MARCIO: Não é e nem foi fácil treinar para a maratona de patins. A corrida pode ser praticada em qualquer lugar. Patinar já não é assim. Corrida até na chuva eu fui. Patins precisa de local seco e asfalto de razoável para bom. O bom do patins é que aprendi que a bicicleta tem o mesmo movimento. Então treina-se muito pedalando. Foi uma adaptação rápida de 3 semanas na bike e mesclamos treinos de patins e bike com corrida. Dei o meu melhor em cada um dos treinos, exatamente como foi proposto. Sabia que assim teria o melhor resultado. Na verdade, os problemas vieram nas duas modalidades. No patins, vieram bolhas e, pelo patins não ser moldado no meu pé, após cerca de 1h20 de treino sentia muita dor nos ossos da lateral dos dois pés. Fiquei com calos ósseos até! O treinamento é extenso. Havia dias que treinava 3h entre patinar e correr. Com um mês de treino de corrida, tive uma inflamação na canela direita e dores no joelho esquerdo que me impossibilitaram de correr por quatro semanas. Fiquei por todo esse tempo fazendo elíptico. Foi muito difícil pois fazer 2h de elíptico é muito insano e foram vários treinos assim. Mas fiz sem reclamar, só agradecendo e fazendo as fisioterapias para recuperar das lesões. Tive uma semana em que fiz três sessões com três profissionais e métodos diferentes. Fazia imersão de gelo até a canela quase todos os dias durante os quatro meses e, faltando três semanas, ficava do quadril para baixo imerso em gelo na banheira. Fiz a minha parte e com muita fé, pois a cabeça quer pirar quando você não pode correr por uma dor que precisa ser tratada. Eu expus publicamente todo o desafio e o treinamento como forma de mostrar para as pessoas que é possível gerir a vida no dia-a-dia com treinos, descanso, trabalho, relacionamento e família. Realmente precisava fazer tudo que era a minha parte e fiz. Deu certo!

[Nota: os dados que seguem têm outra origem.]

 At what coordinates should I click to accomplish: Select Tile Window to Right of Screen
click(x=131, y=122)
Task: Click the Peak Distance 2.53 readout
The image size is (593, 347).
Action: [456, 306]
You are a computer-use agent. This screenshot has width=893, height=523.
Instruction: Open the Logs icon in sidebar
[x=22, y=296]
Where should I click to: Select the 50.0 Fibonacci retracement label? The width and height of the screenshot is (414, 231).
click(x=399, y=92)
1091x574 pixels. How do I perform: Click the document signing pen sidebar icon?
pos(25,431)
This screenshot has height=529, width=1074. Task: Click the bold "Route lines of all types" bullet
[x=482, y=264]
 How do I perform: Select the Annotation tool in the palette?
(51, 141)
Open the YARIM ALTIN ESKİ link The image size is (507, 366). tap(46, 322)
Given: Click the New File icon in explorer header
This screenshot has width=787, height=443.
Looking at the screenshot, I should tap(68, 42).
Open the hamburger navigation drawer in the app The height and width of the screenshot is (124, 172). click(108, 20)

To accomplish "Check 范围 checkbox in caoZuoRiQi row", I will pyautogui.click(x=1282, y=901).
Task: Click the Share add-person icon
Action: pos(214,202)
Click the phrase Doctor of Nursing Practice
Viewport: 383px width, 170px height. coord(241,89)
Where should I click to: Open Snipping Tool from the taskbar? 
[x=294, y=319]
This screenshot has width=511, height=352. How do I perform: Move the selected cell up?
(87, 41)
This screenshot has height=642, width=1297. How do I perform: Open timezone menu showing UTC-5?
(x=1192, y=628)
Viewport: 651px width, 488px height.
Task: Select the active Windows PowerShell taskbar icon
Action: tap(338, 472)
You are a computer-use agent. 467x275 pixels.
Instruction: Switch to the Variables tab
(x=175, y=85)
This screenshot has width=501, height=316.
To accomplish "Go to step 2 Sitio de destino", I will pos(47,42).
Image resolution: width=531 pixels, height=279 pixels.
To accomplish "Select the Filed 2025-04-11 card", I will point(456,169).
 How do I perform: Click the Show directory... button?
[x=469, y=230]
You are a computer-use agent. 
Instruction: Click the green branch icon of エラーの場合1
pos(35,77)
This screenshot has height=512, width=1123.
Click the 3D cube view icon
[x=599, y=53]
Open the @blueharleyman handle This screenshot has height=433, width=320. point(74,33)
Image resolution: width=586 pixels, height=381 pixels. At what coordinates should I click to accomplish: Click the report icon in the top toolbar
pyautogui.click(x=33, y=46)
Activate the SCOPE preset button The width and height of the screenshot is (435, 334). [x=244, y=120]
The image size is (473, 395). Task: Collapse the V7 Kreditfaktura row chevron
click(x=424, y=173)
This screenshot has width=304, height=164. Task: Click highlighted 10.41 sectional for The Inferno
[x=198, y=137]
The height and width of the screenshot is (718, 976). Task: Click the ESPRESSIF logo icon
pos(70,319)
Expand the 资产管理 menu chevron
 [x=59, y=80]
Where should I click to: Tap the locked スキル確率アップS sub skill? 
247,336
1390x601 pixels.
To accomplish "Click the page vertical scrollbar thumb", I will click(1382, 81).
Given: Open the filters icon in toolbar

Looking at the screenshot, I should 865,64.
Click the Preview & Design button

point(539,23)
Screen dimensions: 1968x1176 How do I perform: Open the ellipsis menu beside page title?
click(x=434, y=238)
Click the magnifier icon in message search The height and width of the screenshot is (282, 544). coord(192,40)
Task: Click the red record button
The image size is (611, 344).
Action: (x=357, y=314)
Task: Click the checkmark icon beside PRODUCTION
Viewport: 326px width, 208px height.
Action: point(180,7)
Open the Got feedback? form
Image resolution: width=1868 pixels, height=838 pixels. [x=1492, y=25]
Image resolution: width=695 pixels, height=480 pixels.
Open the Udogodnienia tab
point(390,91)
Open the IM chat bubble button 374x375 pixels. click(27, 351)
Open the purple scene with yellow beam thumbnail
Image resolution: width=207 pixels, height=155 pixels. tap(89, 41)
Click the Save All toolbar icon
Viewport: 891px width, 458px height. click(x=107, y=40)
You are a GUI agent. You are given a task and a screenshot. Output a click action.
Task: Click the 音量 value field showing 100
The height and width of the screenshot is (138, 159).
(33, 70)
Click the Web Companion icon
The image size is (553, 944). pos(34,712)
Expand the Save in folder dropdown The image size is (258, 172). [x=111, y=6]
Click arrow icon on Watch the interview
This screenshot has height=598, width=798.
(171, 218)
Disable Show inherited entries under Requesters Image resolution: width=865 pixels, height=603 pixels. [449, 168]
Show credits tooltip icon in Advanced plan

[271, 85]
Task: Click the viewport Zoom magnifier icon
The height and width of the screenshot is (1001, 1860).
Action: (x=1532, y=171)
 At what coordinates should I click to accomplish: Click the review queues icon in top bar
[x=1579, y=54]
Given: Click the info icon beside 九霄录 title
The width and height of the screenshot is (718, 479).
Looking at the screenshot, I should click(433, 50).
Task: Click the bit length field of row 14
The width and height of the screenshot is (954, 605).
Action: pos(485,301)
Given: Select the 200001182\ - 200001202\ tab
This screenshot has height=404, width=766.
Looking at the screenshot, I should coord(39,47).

CONTRA-RELÓGIO: Quais os objetivos para o futuro? Pretende fazer mais provas de patins? E as corridas?

MARCIO: Ainda não sei sobre os patins, pois preciso encomendar uns profissionais moldados exclusivamente para mim para o próximo nível. Nas maratonas, pretendo completar as Majors: Boston, Nova York, Chicago, Tóquio e Londres nos próximos três anos. Até o final deste ano, volto a nadar, pois estou inscrito no Campeonato Paulista Master de Natação, em Santos, e quero me desafiar nos 400 m livre, pois sou o recordista da prova. É um enorme desafio, pois prevejo apenas 60 treinos até lá. Mas vamos em frente. E não vou parar de pedalar e correr. Claro que com muito menor intensidade! Afinal eu sempre terei ganho, no mínimo, mais saúde. É isso importa demais.